O segundo objetivo de tais medidas, que seria conter a exposição a risco cambial das instituições, também foi por terra. Pois tudo indica que os novos produtos financeiros utilizados para retomar a arbitragem são mais arriscados.

Esse é o problema com medidas prudenciais. Elas têm um forte impacto no momento de sua adoção, explica esse mesmo economista. Mas depois seu impacto é descrente até ficar nulo. O que obriga o regulador a estar sempre editando novas medidas. Assim, esse ciclo recomeça. Ainda mais quando o "objeto de desejo" continua sendo a taxa de juros paga pelo Brasil.

Os dados sofre o fluxo cambial ajudam a ilustrar isso. De março para abril a sobra de dólares desabou US$ 12,6 bilhões, para US$ 1,54 bilhão. Não por acaso, as duas elevações de Imposto sobre Operações Financeiras (IOF) para captações externas ocorreram no fim de março e começo de abril.

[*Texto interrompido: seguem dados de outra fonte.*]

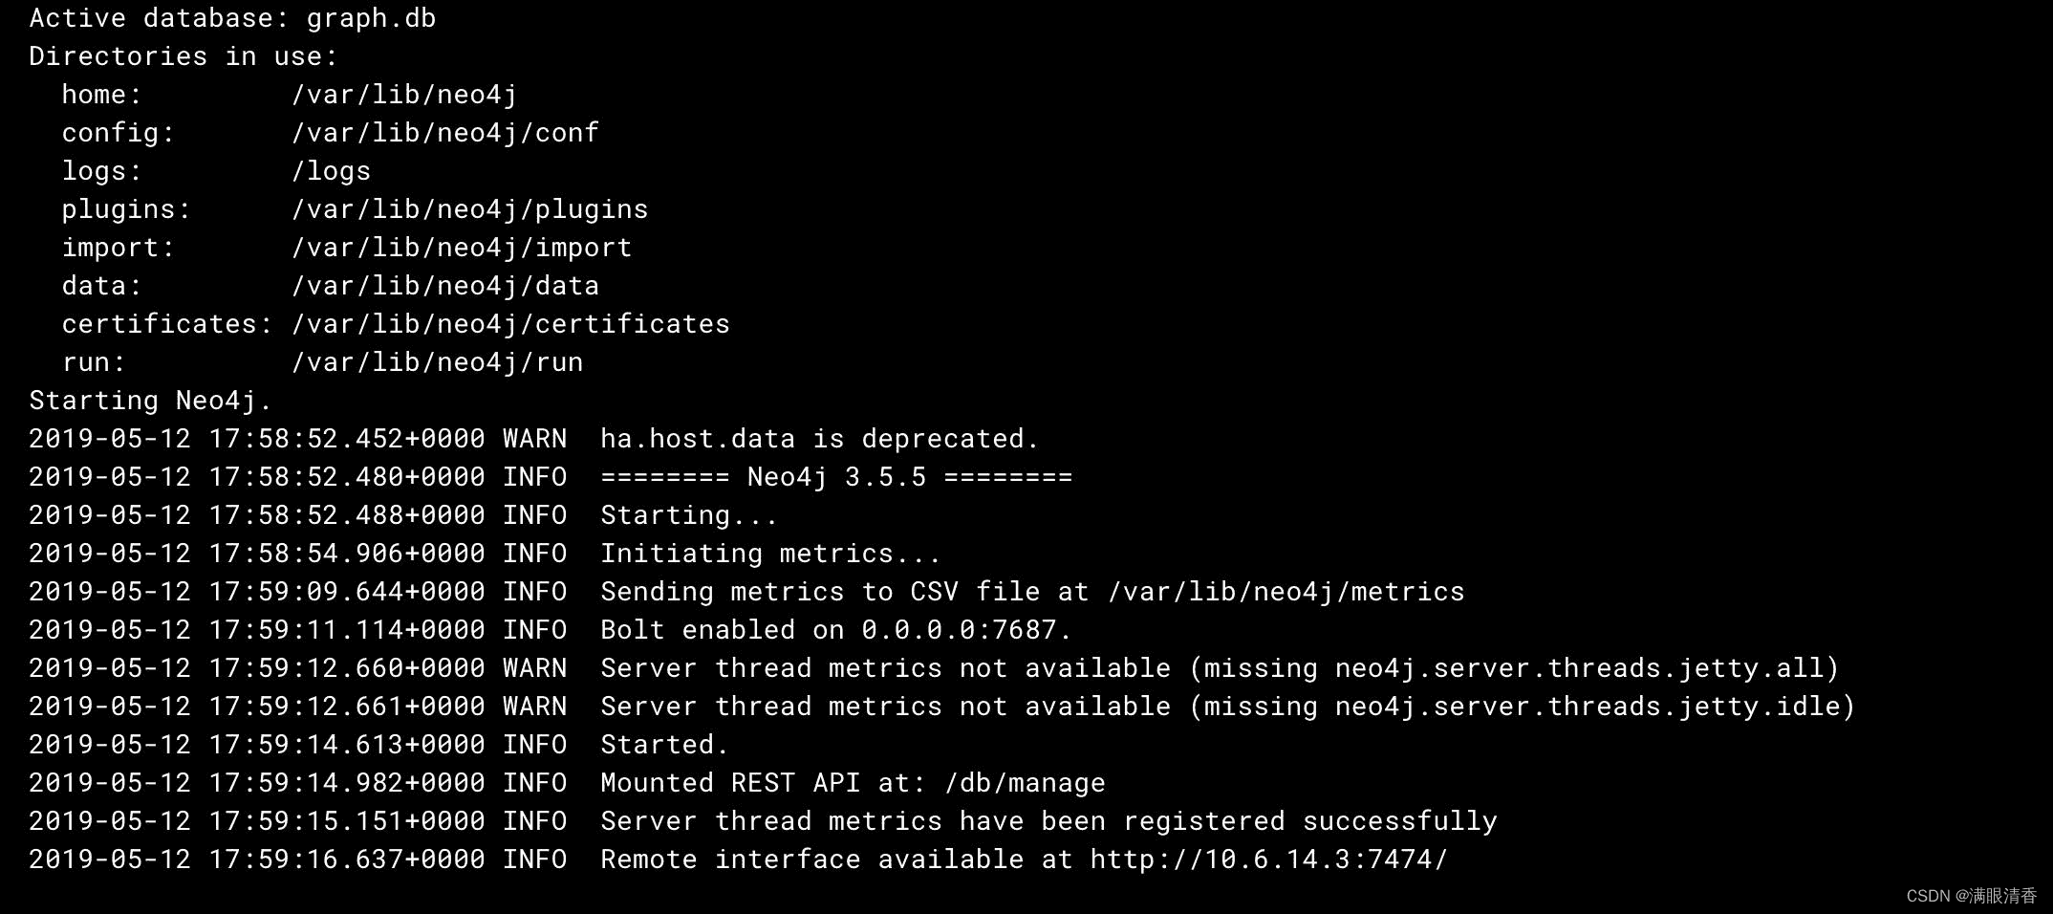Click the Bolt address 0.0.0.0:7687
Image resolution: width=2053 pixels, height=914 pixels.
point(966,630)
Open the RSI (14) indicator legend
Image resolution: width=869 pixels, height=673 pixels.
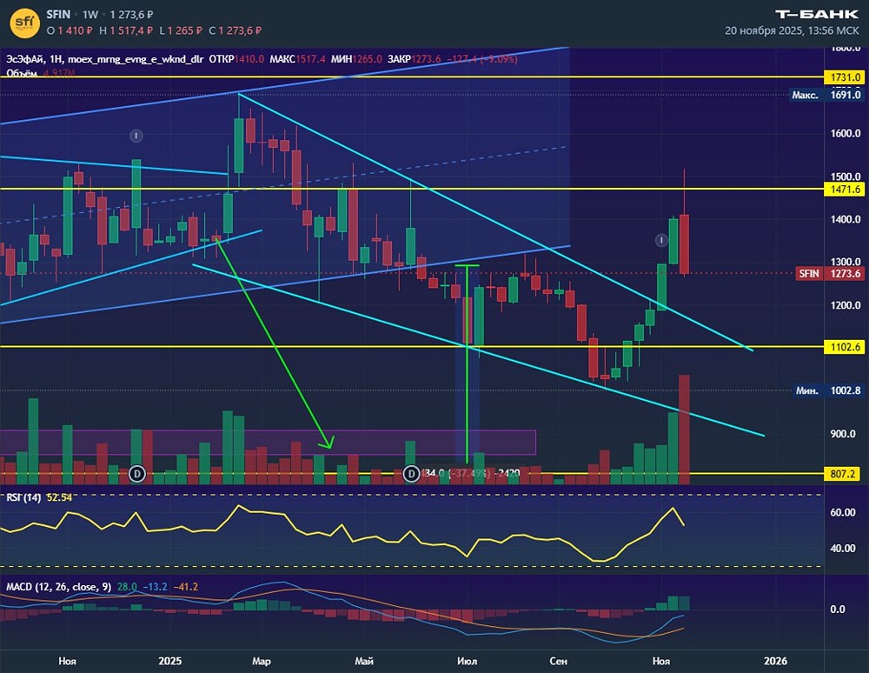(x=23, y=498)
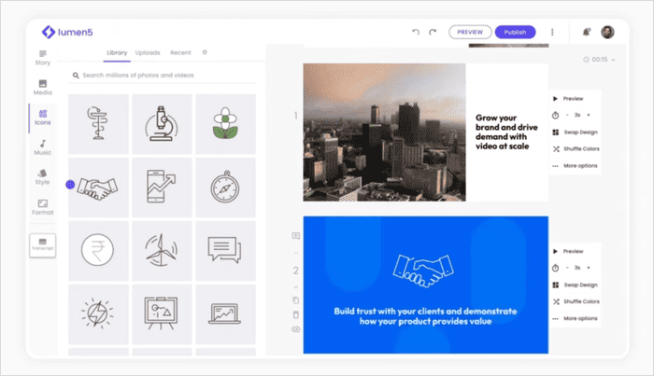654x376 pixels.
Task: Open the notifications bell
Action: (586, 32)
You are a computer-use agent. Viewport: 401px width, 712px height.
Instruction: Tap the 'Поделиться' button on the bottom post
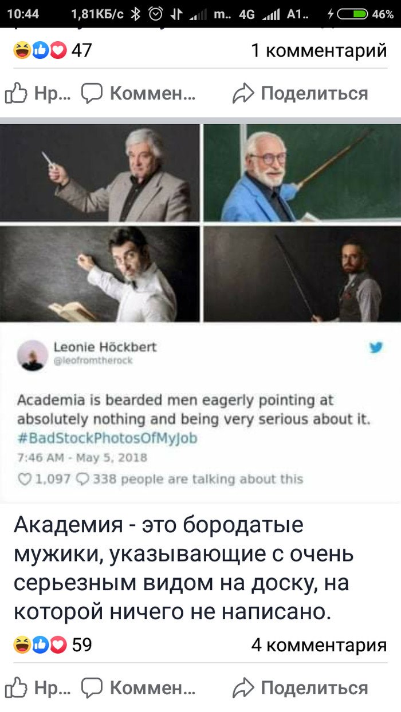pos(314,687)
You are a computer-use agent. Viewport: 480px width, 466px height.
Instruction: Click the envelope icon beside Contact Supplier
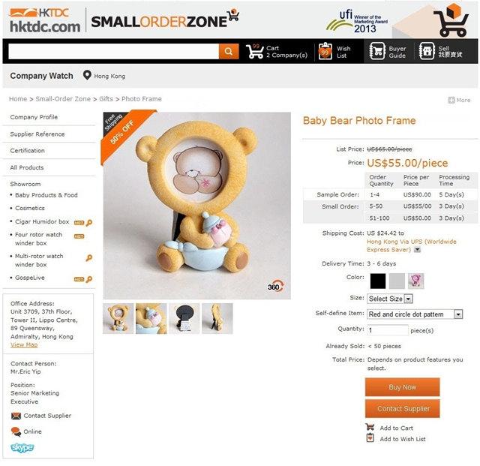pyautogui.click(x=16, y=416)
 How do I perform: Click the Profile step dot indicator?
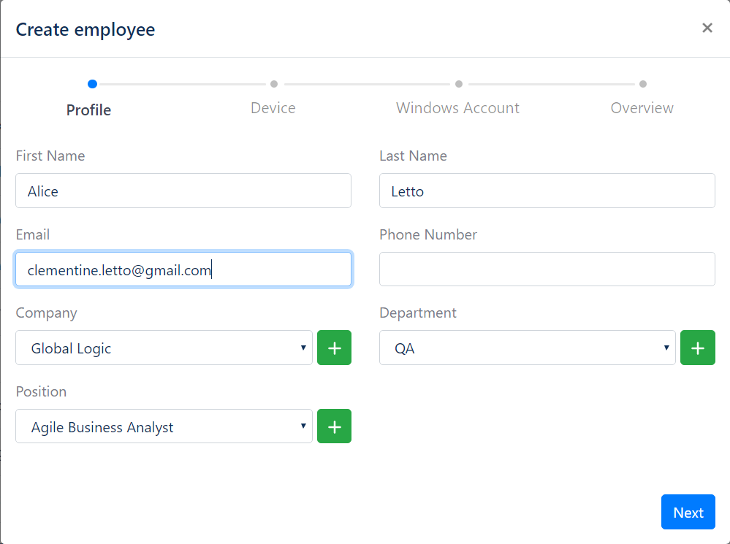coord(92,84)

Sob essa ótica, o efeito ficou concentrado em abril, pois como se nota no gráfico em apenas 10 dias úteis de maio, a sobra de dólares já subiu a US$ 8,8 bilhões.

Avançando nesse raciocínio, o diretor-executivo da NGO Corretora, Sidnei Moura Nehme, acredita que os bancos já estão se antecipando a alguma mudança de regulação.

As instituições financeiras estão reduzindo a posição vendida em câmbio à vista e ampliando as emissões externas com prazos superiores a dois anos.

Com base nos últimos dados sobre o fluxo cambial é possível estimar que a posição vendida caiu de US$ 11,73 bilhões no fim a de abril, para cerca de US$ 6 bilhões agora em maio.

A posição vendida em câmbio pode ser vista como uma forma de se fazer caixa em reais. Pois o banco vende dólares ao BC e recebe reais em troca, que pode destinar à concessão de crédito ou qualquer outra coisa.

No entanto, esse instrumento é mais suscetível à intervenção estatal. Vale lembrar que já foi imposto um recolhimento compulsório sobre posições que ultrapassarem US$ 3 bilhões ou patrimônio de referência.

Segundo Nehme, as captações não correm tal risco, ao menos por ora. O banco se endivida conforme sua capacidade e oferta de dinheiro no mercado.

"O governo já tinha levado um drible com o IOF até um ano e agora toma outro nas captações até dois anos", diz Nehme, lembrando que uma forma de conter essas captações seria limitar a realização de operações com exposição cambial.

Vale lembrar que embora vendidos à vista, os bancos têm posição comprada no mercado futuro de US$ 11 bilhões. Essa posição comprada superior à exposição vendida à vista de US$ 6 bilhões dá uma boa dimensão de quanto os bancos podem ter captado no mercado externo nesse novo modelo de estratégia.

Cabe ressaltar que existem outras modalidades de exposição cambial dos bancos (derivativos e mercado de balcão, por exemplo), mas que não são visíveis a todo o mercado.